Where Do We Go When We Die? by Maureen Eich VanWalleghan
So I am dealing with a death in the family and wondering how to discuss this with my five year old daughter. My great aunt died yesterday. She and her husband were like a second set of grandparents for my daughter. Since my husband’s parents are dead, my husband had adopted my aunt and uncle as surrogate parents, doing things for them and often taking my daughter with him on his visits to their home.
My aunt was a very feisty gal. When I asked her what it was like to be married to someone for over 60 years she replied “It’s a lot of cooked meals.” Start doing the math and the number of meals is mind boggling. She was funny and fun. My daughter enjoyed her company. Hanging out at her home with my uncle and their two dogs, my aunt would always pull out little toys or pens and paper for my daughter to enjoy.
I really treasured my aunt. I think because she was not my mom we didn’t have the same emotional charge over issues and so it was easy to just relax around her. Generationally, she easily could have been a parent to my husband as she was 87 years old (I think.) I am going to miss her and so will my husband and daughter.
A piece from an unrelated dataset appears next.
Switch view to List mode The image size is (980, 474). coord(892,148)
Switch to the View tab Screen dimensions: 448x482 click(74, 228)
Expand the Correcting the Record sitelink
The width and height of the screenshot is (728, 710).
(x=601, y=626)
As I consider the upcoming conversation about death, I am trying to think of the questions my daughter will ask me like “Where do we go when we die?” When one has an obvious religious paradigm that governs their lives, answering the heaven question is clearly based on that religion. As a former Catholic, I just can’t speak to the big issues of life with the answers I grew up hearing. Both my husband and I fall more into a Native American ethic, though neither of us happens to be apart of any tribe. As a way to address our anti-religion stance I have started going to the Universal Unitarian church in town. In my conversations with my husband about this, I reminded him that we both had religions that we rebelled against, the least we can do for our daughter is to give her a structure for religion. And if there is something we disagree with at church then as a family we can discuss it.
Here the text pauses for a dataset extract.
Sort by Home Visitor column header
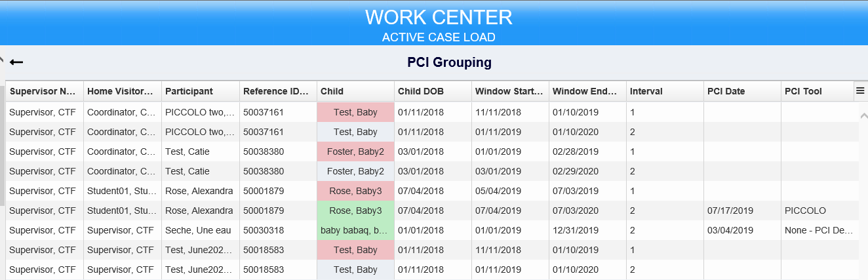The width and height of the screenshot is (868, 280). tap(123, 91)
A few years ago when my daughter was three years old, our dog was run over and had to be put down. We buried our wonderful dog at the lower lake by our home. My daughter got to see our dog just before she died and to touch her in death before we put our dog in the ground. My daughter asked a lot of questions, but three years old is not almost six years old. And a dog is not a person. But there it is: death is death.
So tomorrow on the drive over to see my uncle we will be talking about life and death. Today it will be more discussions between my husband and myself so that we are clear—as clear as anyone can be when faced with a loss—about the esoteric question that we all have: where do we go when we die. Figuring out how to explain what we believe to our daughter is definitely more difficult without religion.